PONTIFÍCIA UNIVERSIDADE CATÓLICA DE SÃO PAULO / PUC-SP APRENDIZADO DEMOCRÁTICO: PRÁTICA PEDAGÓGICA INTEGRADA A UM CURRÍCULO EMANCIPATÓRIO
RENATA AQUINO RIBEIRO,
[email protected] Doutoranda em Educação: Currículo / PUC-SP INTRODUÇÃO A ONG Projeto Guri iniciou, no primeiro semestre de 2008, um trabalho de capacitação de seus educadores sociais na área de educação a distância (EAD). O projeto de formação destes educadores foi dividido em diversas etapas a cargo de diferentes perfis de formadores com experiência em EAD. Este é um relato da experiência de planejamento e execução do curso “EAD em Projetos Socioculturais - Tecnologia e gestão educacional: aplicação em projetos musicais/sociais”. Aos formadores, foi sugerido um currículo prescrito a partir do próprio tema do curso.

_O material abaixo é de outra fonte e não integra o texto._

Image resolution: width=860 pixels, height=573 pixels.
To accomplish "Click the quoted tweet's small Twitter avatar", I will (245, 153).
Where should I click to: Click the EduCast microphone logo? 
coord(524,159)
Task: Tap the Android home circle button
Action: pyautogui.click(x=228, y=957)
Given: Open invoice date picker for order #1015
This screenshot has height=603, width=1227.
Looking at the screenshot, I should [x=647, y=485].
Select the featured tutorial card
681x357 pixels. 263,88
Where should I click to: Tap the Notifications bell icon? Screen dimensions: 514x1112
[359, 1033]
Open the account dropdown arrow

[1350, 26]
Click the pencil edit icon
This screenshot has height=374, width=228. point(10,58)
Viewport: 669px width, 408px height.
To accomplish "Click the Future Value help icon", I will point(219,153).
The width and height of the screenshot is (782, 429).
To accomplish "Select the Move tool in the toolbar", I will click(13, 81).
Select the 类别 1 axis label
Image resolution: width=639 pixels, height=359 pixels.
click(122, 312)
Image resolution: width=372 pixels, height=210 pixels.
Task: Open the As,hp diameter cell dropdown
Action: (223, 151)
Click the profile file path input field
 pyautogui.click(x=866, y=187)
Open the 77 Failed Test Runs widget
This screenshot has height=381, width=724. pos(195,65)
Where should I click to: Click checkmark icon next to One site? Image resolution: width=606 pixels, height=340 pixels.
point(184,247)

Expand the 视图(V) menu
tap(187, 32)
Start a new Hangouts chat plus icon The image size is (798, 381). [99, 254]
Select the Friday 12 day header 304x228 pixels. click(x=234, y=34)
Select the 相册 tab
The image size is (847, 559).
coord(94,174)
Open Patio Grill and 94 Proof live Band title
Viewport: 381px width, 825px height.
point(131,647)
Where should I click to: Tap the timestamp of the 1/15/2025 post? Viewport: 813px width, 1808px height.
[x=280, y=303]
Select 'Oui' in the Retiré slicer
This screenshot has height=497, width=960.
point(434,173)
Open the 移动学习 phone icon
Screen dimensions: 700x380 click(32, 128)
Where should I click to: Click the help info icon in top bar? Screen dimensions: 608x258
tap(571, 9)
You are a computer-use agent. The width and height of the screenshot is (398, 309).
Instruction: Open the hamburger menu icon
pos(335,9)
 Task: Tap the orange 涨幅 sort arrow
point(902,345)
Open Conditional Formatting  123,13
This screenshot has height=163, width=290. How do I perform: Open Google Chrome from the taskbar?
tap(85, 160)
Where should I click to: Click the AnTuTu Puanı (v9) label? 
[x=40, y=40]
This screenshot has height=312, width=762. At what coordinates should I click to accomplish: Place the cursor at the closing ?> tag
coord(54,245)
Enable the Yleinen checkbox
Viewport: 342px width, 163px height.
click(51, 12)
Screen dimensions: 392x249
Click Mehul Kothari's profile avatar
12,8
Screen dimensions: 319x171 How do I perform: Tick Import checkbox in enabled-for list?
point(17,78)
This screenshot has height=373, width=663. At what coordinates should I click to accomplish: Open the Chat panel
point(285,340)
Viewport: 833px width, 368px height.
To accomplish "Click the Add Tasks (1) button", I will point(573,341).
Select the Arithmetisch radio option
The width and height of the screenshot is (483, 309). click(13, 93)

A entrada dos educadores sociais em uma nova área, a educação a distância, junto a uma abertura para experimentação dentro de módulos do curso, gerou novas perspectivas de estudo curricular e expansão de temas relacionados ou não à área de educação a distância. Realizou-se um processo de democratização do aprendizado, envolvendo aluno e professor em um mesmo processo de descoberta e reconstrução do currículo em uma dimensão emancipatória.
Figura 1 – O início do Guri Online.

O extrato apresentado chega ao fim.